Approximate locations of the Great Wall built in the Han Dynasty and the Ming Dynasty, which has been widely considered as the dividing line between nomadic pastoralism to its north and agrarian culture to its south

During the late Qing Dynasty, crop cultivation began to encroach northward into the heartland of Inner Mongolia on an unprecedented scale. Although grassland reclamation and immigration of agrarian populations to pastoral regions were prohibited by law in the early period of the Qing Dynasty, these restrictions were subsequently run over by social and environmental changes (Bao and Enkhee 2009). Early agriculture started in Chifeng in the southern edge of Inner Mongolia in the 1740s (Fig. 5). The first large-scale conversion of grassland to farmland occurred between 1876 and 1902 (Fig. 5). Prolonged drought swept through most of northern China in 1877 to 1878, resulting in a great famine and about 200 million starving refugees (historically known as the Ding-Wu Exceptional Drought or “Ding Wu Qi Huang”). This disaster was particularly severe in Shanxi and Hebei provinces, both adjacent to Inner Mongolia. A large number of hungry peasants rushed to Inner Mongolia and cultivated grasslands for survival. The government of the Qing Dynasty tolerated these famine immigrants, and large areas of grassland from Ordos in the west to Horqin in the east were converted to farmland during this period (Xia 1993). Moreover, under the pressure of raising funds to pay off the Boxer Indemnity (an unequal treaty signed in 1901 between the Qing Empire and the Eight-Nation Alliance), the Qing government enacted a reclamation policy in 1902 and sent out armed officials to implement it. This became the largest grassland-to-farmland conversion event during the dynastic era.

Fig. 5
figure 5

Three major grassland-to-farmland conversion episodes in Inner Mongolia during the Qing Dynasty and the era of Republic of China

In a nutshell, during China’s dynastic era of almost 4000 years, the agrarian and nomadic cultures had a long history of military conflicts and social and economic exchanges, with periodic migrations of peoples back and forth between the Central Plain and Inner Mongolia. This period was characterized by the long-term dominance of nomadic pastoralism and episodic but large-scale grassland-to-farmland conversion events, which took place mainly during the Qing Dynasty. Major drivers of land use change during this period include climate change, wars, and other sociocultural factors (especially government policies on land use).

Land use change in Inner Mongolia during the modern era (1912–present)

Land use change in the period of Republic of China (1912–1949)

The Xinhai Revolution in 1911 overthrew China’s last imperial dynasty, and led to the establishment of the Republic of China (ROC) in 1912, with Sun Yat-Sen as the provisional president. The 38 years between 1912 and 1949 was one of the most chaotic periods in China’s modern history, politically and socially. During this period, large areas of natural grasslands were converted to crop fields as a consequence of immigration of agrarian populations from the surrounding provinces, governmental policies for reclamation, and the lawless behavior of local landlords, often in the name of supporting armies to resist foreign imperialist aggressions (Lattimore 1940).

________________________________________

> [What to work on]
1. List every source that the passage on land use change in Inner Mongolia cites in parentheses, giving each with its year.
2. Extend the passage on land use change in Inner Mongolia, picking up right after its final sentence.

> [Available data]

________________________________________

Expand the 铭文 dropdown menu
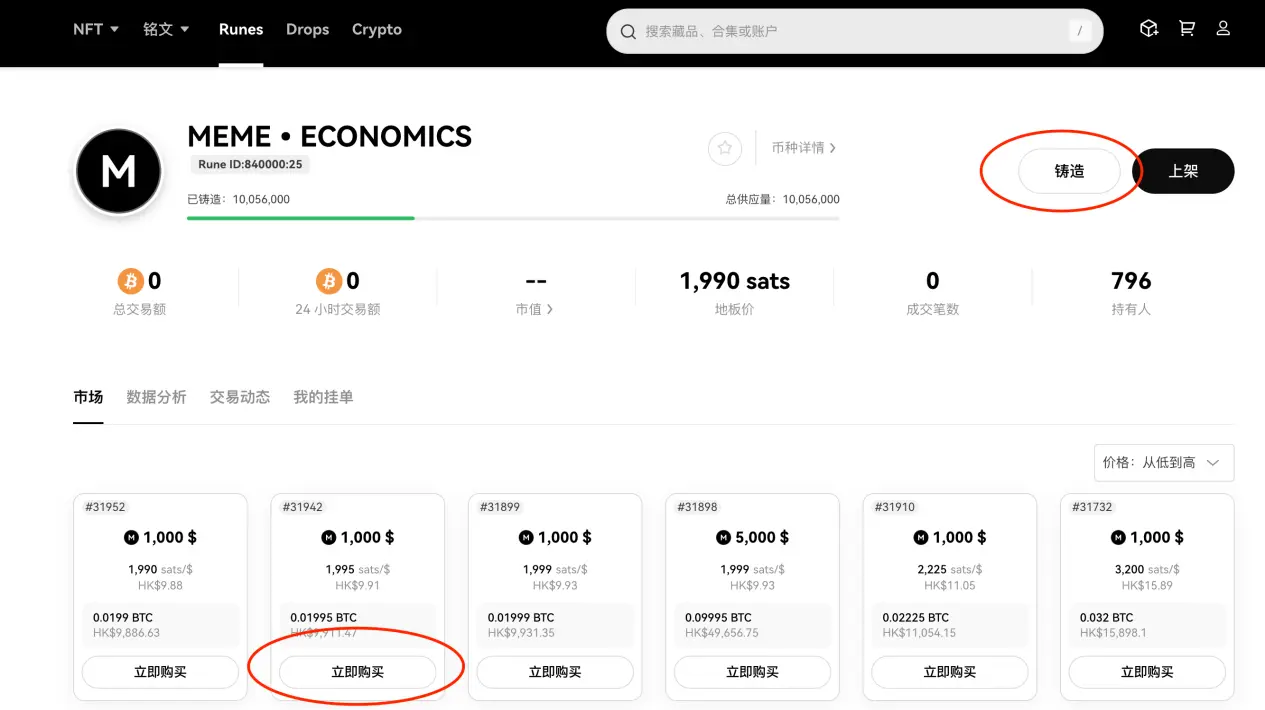Image resolution: width=1265 pixels, height=710 pixels. pyautogui.click(x=166, y=29)
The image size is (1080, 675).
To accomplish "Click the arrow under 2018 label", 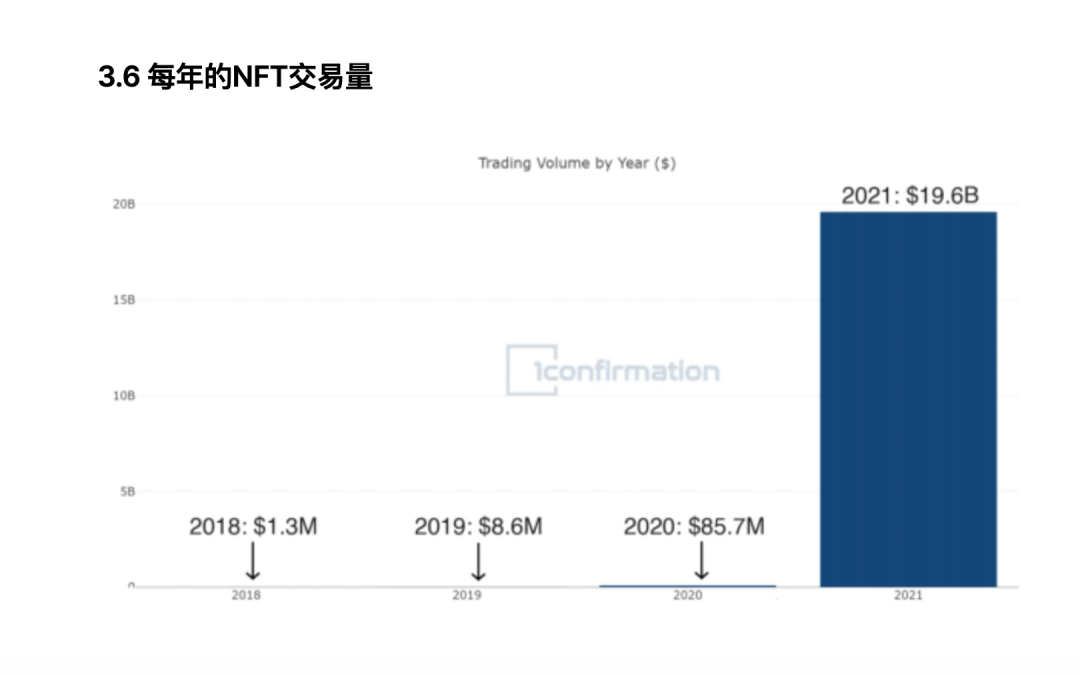I will (x=253, y=561).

________________________________________

> [Final results]
1.
- Bao and Enkhee 2009
- Xia 1993
- Lattimore 1940

2.
For example, more than 18,000 ha of grasslands were lost to farming in the south-central part (used to be called the Suiyuan region) of Inner Mongolia alone between 1912 and 1928 (Bayaer 2005). In the 1930s, greater areas of grasslands in the Horqin and Ordos regions were converted to agricultural fields under the direction of the government of ROC and local warlords (Lattimore 1940), resulting in another large grassland-to-cropland conversion event in China’s history (Fig. 5). In addition, after occupying the northeast of China, the Japanese imperialist invaders not only massacred millions of innocent Chinese people, but also converted vast areas of grassland into crop fields and plundered enormous amounts of natural resource (e.g., timber, coal, and minerals) in Inner Mongolia to supply their inhuman and brutal military aggression against China and several other Asian countries (An 1995). Since the 1930s, the southern and northeastern parts of the plateau have been cultivated permanently (Figs. 3, 5).

Land use change in the period of People’s Republic of China (1949–present)

1949–1978

From the last century of the Qing Dynasty to 1949, grasslands were mostly owned by clans and landlords, with transhumant pastoralism dominating the Inner Mongolia region. After the founding of the People’s Republic of China (PRC) in 1949, however, the government began to own everything within its territory. Through the process of “Land Policy Reform”, also known as “Land Revolution” in the early 1950s, the Chinese government collectivized pastoralists and the rangelands into People’s Communes. From 1949 to 1978 (the beginning of China’s economic reform and open-door policy), China’s land use policies in Inner Mongolia focused on grain production while deemphasizing animal husbandry, resulting in the loss of large areas of grasslands to agriculture. Grassland conversion during this period was wide-spread across much of Inner Mongolia. Most noticeably, 800,000 ha of grasslands were cultivated between 1949 and 1952 to help the nation’s economy to recover from the devastating civil war. During the “Great Leap Forward”(1957–1959), China had a nationwide mass movement for steel making and grain production, which actually resulted in a “great leap backward” because of misguiding policies and rash advances in socioeconomic development.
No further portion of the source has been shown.